Geometric Projection: Pt+n = Pt (1 + r)n

Exponential Projection: Pt+n = Pt er*n

Where t = the first time period, n = the number of time periods relative to the number of years in computing the rate of change. For example, 10 years equals one time period. Thus, if you are using 2000 as your starting population for computing 2010, n=1. 2020 will be 2 10-year time periods from 2000.

3. You will use the two sets of rates you have computed to project the populations for 2030 and 2050, one using 2000 as your base population and 1990-2000 for your rate of change, and one using 2009/2010 as your base populations and using 2000-2009/2010  for your rate of change.

4. As mentioned in class and in your textbook, a population's doubling time in the number of years it takes for a population to double, or the number of years that it would take for Pt+n = 2*Pt using the exponential rate of change.  Using algebra to solve for this results in a formula for doubling time that is ln2/r, but r needs to be computed at 1-year rates.  What that means is that if you have computed a rate of change using ten years, divide by 10 to get a 1-year rate, assuming that growth was equally distributed across the ten years.  The natural log of 2 equals .6931.

An interesting note on doubling time is that a population has to be growing in order to double.  We discussed the low birth rates in a number of European countries. Some of these countries have negative growth rates. Mathematically, the doubling times for such countries cannot be computed. those that are growing, but at extremely slow rates have doubling times in the thousands of years.

Geometric Growth:
The formula for geometric growth is:

Pt+n = Pt (1 + r)n

Where:

1. Pt+n is the year you are initially projecting to, in this case, 2010; and

2. Pt is the ending point for computing the rate of change, in this case, 2000; and

3. r is the rate of change computed above; and

4. n=the number of time periods you are projecting forward.

In this case, you have computed a ten-year rate of change and are computing a projection for 10 years later, so n=1. If you were using the same rate of change (1990-2000) to compute a projected population for 2030, n would equal 3 (3 ten-year time periods).

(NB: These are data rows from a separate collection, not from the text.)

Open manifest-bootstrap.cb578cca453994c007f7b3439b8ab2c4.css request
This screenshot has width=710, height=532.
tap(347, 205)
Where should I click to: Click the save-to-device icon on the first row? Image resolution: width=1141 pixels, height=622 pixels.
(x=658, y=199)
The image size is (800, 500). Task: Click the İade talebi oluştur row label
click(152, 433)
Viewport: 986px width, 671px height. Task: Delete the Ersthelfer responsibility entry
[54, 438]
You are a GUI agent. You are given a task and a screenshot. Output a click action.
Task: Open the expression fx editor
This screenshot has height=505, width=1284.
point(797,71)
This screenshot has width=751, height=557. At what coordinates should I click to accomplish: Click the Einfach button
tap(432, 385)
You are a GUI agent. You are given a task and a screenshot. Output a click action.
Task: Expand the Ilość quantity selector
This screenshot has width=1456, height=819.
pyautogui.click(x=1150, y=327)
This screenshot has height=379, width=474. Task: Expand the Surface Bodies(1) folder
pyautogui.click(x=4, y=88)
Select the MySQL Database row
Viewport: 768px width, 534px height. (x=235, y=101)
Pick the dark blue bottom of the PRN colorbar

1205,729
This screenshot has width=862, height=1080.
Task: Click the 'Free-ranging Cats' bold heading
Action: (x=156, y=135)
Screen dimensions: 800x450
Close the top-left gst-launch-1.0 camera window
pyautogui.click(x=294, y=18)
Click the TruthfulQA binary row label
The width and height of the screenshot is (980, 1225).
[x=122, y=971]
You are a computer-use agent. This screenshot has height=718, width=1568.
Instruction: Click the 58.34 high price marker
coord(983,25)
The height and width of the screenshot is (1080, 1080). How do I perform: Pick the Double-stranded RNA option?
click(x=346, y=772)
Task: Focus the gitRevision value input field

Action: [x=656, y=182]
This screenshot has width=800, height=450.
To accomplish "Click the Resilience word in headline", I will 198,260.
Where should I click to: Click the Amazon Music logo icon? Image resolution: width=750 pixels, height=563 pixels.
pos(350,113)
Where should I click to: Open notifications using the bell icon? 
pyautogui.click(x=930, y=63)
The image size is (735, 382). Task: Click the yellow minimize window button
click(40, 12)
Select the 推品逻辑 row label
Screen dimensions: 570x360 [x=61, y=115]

"n" is an exponent. That means whatever number is in the parentheses is multiplied by itself "n" times. If n=1, then the value of 1+r is raised to the first power. If n=2 (if computing a projection for 2020), then the value of 1+r would be raised to the second power or squared.

In Excel, exponents are computed using ^. Remember, all formulas are computed from the inside out and must be inputted into the computer from the inside out.

Exponential Growth:
Exponential growth is a bit more complex because it uses "e." "e" is a constant with a value of approximately 2.71828. The formula for computing exponential growth is:

Pt+n = Pt er*n

Again where

1. Pt+n is the year you are projecting to, in this case, 2010; and

2. Pt is the ending point for computing the rate of change, in this case, 2000; and

3. r is the rate of change computed above; and

4. n=the number of time periods you are projecting forward.

When computing regular (base 10) exponents in Excel, you use ^ as described above for geometric growth. When using "e", you use the command =EXP( ).

For this assignment:

Create tables that include the following for the regions listed above:

Populations 1990, 2000, 2009/2010
Rates of Change 1990-2000; 2000-2009/2010
Geometric and Exponential Projections for 2010 using the 1990-2000 rate of change, with comparison to the enumerated and estimated populations
Geometric Projections for 2030 and 2050 using each of the rates
Exponential Projections for 2030 and 2050 using each of the rates
Doubling Time using each of the rates

Write a 2-3 page essay discussing your observations. Be sure to address the following topics: strengths and weaknesses of the assumptions based on your computations; how the points in time you choose for computing rates of change affect your projections; and how the geographic scale of the analysis affects your results.